If there was an additive that was harmful, it would have to be removed at the stage when the tire is still a tire and not road filling.

malapropism
5 / 5 (2) Apr 22, 2014
If there was an additive that was harmful, it would have to be removed at the stage when the tire is still a tire and not road filling.

I think that you have incorrectly interpreted the "when" of adding the additive; from the article:
"We want to assess the environmental impact of adding components to the mixing of crumb rubber and asphalt, ... "

It seems from this that the idea is that the additive is put into the roading mixture before laying, not into the tyre ["tire" if you're a US-English writer] during manufacture. He's trying to maximise the road surface durability with additives but not complicate matters with environmental concerns over leachates from those additives.
Caliban
5 / 5 (2) Apr 22, 2014
Abdelrahman's research involves studying interactions of crumb rubber with specific additives to evaluate and characterize the physical and chemical properties of the compounds. He also is trying to determine whether certain conditions, such as bad weather, will cause chemical releases from the recycled materials—from polymers, for example—and the potential impact on soil and groundwater.


Yes, it does appear that they are talking about additives for the road surfacing compounds.

But, at least they are making an attempt to address these issues, instead of relying on the old "Generally Recognised As Safe" saw as the only bar to product deployment.

Having said that, however, it is my understanding that vulcanised rubber is a very stable compound that isn't noted for highly toxic environmental emissions --besides via combustion, of course-- but this still says nothing to Eikka's concern, above.

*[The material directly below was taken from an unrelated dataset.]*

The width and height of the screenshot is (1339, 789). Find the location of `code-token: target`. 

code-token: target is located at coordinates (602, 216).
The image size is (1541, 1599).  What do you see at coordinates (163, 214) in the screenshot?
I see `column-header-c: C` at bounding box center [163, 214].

It has to go somewhere as waste. Landfill or roadside --which is better?
rockwolf1000
5 / 5 (1) Apr 23, 2014
@ Caliban
"Having said that, however, it is my understanding that vulcanised rubber is a very stable compound that isn't noted for highly toxic environmental emissions --besides via combustion, of course-- but this still says nothing to Eikka's concern, above."

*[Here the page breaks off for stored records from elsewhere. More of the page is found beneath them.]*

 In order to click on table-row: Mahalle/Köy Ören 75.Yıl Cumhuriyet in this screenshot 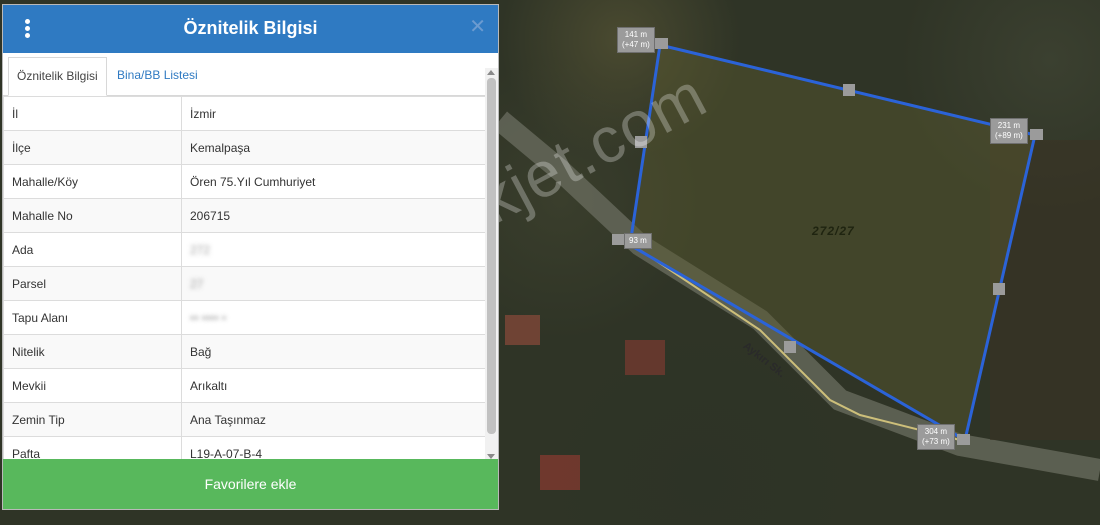, I will do `click(244, 182)`.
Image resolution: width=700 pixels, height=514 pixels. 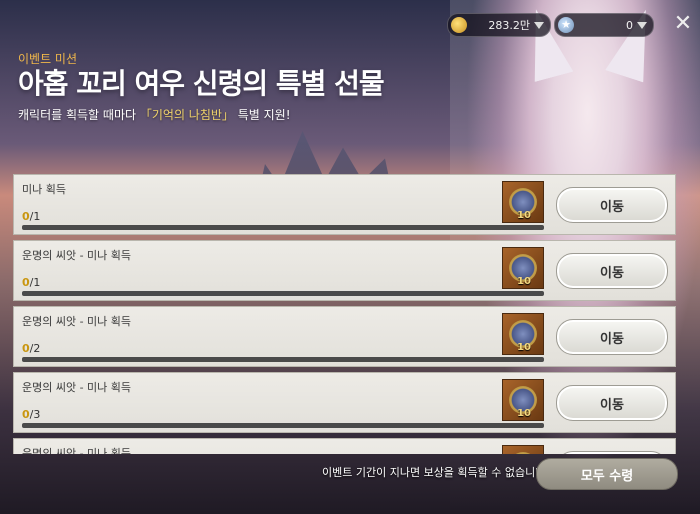 I want to click on gem-amount: 0, so click(x=630, y=25).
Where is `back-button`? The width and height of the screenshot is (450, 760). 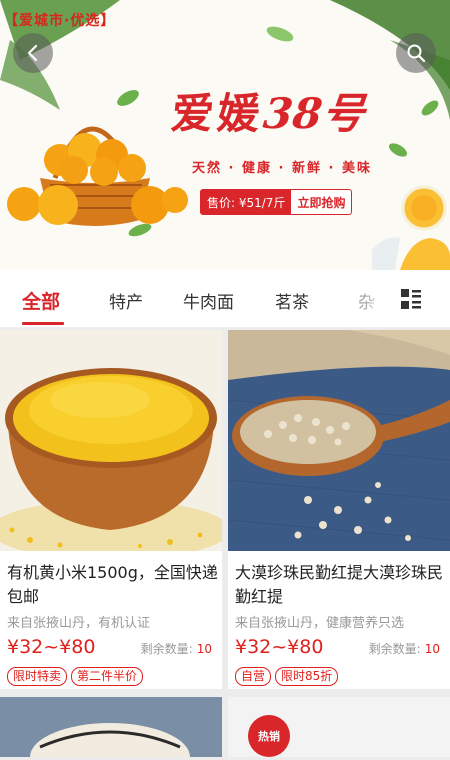 back-button is located at coordinates (33, 53).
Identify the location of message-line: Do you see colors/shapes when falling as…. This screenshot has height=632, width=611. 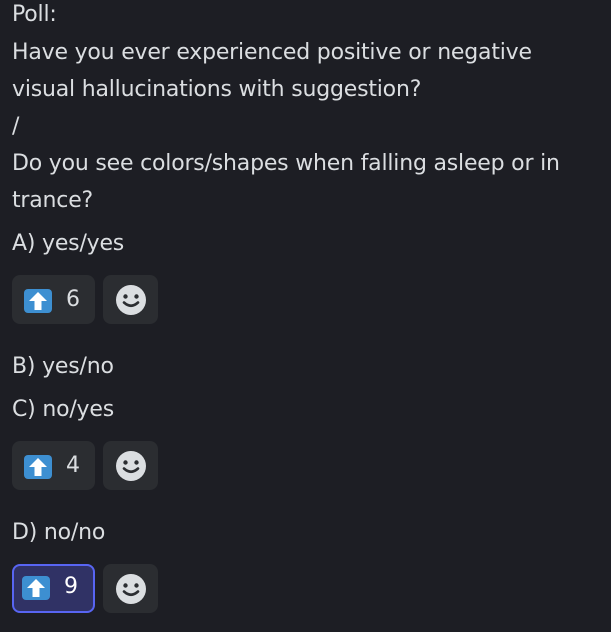
(286, 164).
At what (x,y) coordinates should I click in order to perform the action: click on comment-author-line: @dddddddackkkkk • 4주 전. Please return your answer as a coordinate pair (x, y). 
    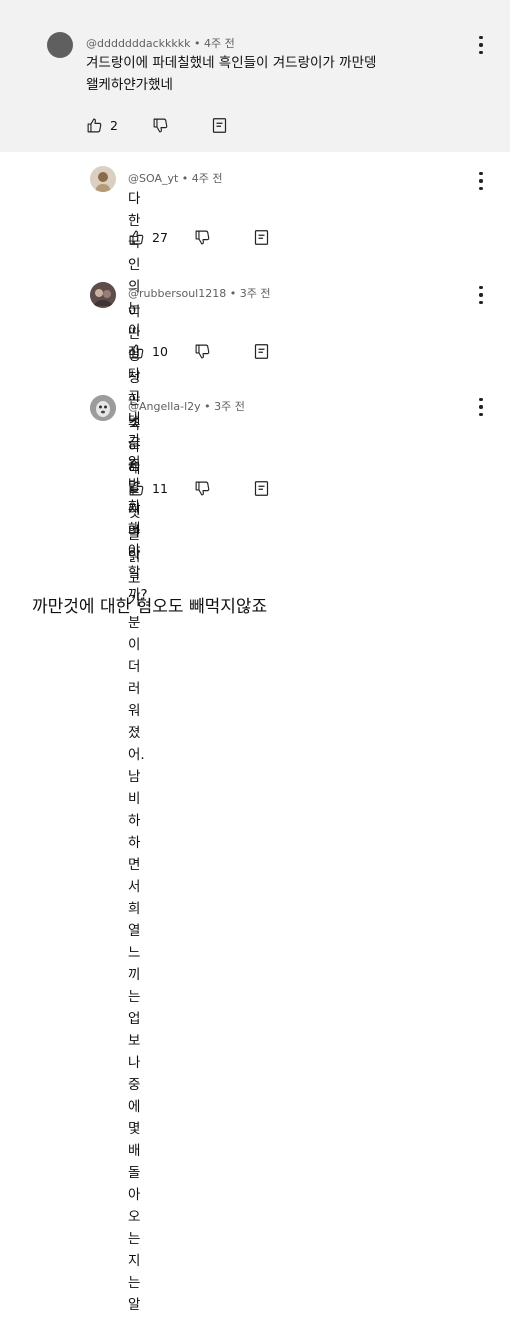
    Looking at the image, I should click on (160, 43).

I'm not so sure about that. Our fishing club was going to use tires to support a new dock at the lake. We were told not to use tires our Dept. of Environment as they were known to leach toxic chemicals. (not sure if they are correct tho). I wonder if all tires are made from natural rubber or are they using some synthetic? The TV show "Dirty Jobs" showed them burning tires to heat limestone in cement production also FYI.

Using them in road production is a great idea however if it is safe!
Eikka
not rated yet May 01, 2014
Vulcanized rubber contains sulfur, which when leached into water can act like a fertilizer and cause algae overgrowth in lake systems, and in its elemental form it also acts as a pesticide.

rockwolf1000
not rated yet May 01, 2014
Vulcanized rubber contains sulfur, which when leached into water can act like a fertilizer and cause algae overgrowth in lake systems, and in its elemental form it also acts as a pesticide.


I have noticed that rainwater that collects inside unmounted tires has an oily sheen. My assumption would be that it is coming from the tires but I have no idea what it would be or if it is toxic. I have also seen frogs living in those tires and they seem to be OK but that's just an observation with no follow up study of course.